Green Business is about more than just offering a recycling bin at the door. This summer nzherald.co.nz profiles green businesses and business people taking a new approach.
A new kind of real estate agent – known as an EcoBroker - has entered the Kiwi housing market.
The country's first EcoBroker, Lynn Lacy-Hauk, said sustainable housing is the future of New Zealand real estate.
She said her role as an eco-broker involved advising clients on how they could increase the value of their property through creating more comfortable, healthier homes with less environmental impact.
Lacy-Hauk recently completed an internationally recognised EcoBroker qualification, but has found New Zealand lacks a formal system for measuring building efficiency.
"It's a little before the horse, to be perfectly honest," she said. "I can advise people but I don't give specific advice on how much and what of."

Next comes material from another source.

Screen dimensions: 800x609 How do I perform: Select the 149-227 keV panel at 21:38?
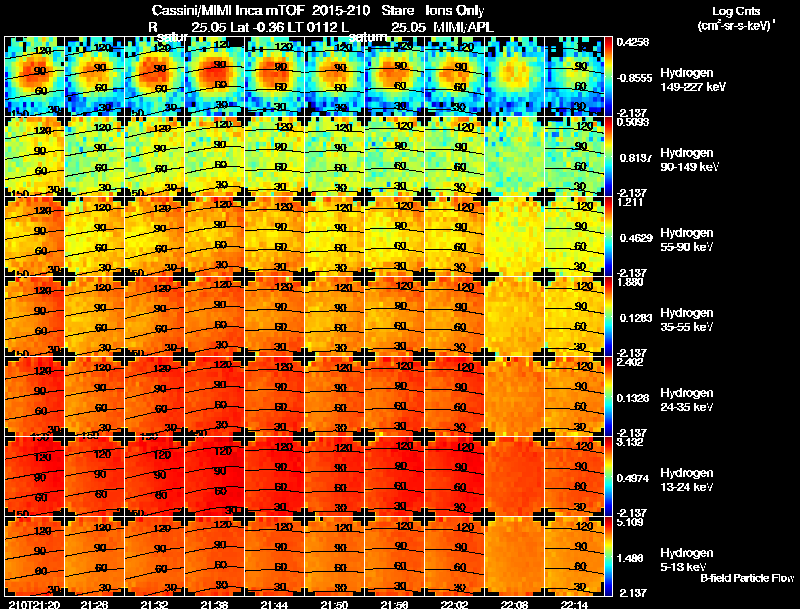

But Lacy-Hauk, who recently took over as office manager at Baileys' Titirangi branch, said being an EcoBroker would become much easier next year when a formal residential rating system is introduced.

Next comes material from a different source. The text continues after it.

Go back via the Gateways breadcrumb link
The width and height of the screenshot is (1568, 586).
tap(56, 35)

The New Zealand Green Building Council (NZGBC) and Beacon Pathway are currently working to develop a system for assessing the performance of New Zealand residential homes.
The rating system is set to be available from mid-2010, when homeowners will be able to access a free assessment online to obtain a rating of up to four stars.
In order to get a 5 –10 star-rating homes would require an independent assessment.
The new system would consider factors such as energy consumption, health and comfort in the home, waste and construction materials when allocating ratings.
Lacy-Hauk said the system would allow EcoBrokers to "compare apples with apples".
Power savings were not the only benefit people gain from living in sustainable homes, she said.
"The immediate benefit to creating healthier and more energy efficient homes is experienced in the comfort level of living in them."
Overseas data indicated that sustainable homes fetch resale values 8 to 15 per cent higher than their non-sustainable counterparts, she added.
Growing up in New Mexico, in the United States, has influenced her views on sustainable housing.
"A lot of the houses there have been built from traditional materials."
She said the heavy use of treated pine as framing timber in New Zealand was an example of unhealthy Kiwi building practices.
"In order to make it durable we've got to poison it, then we breath it," she said. "What people see as quality in New Zealand is very different to what people see as quality in other countries."
She added that many New Zealand homes are cold and damp, and lack double-glazing and proper insulation – all factors that lead to increased energy costs.
"Achieving sustainability will involve a continuum of education and improvements of existing house stock."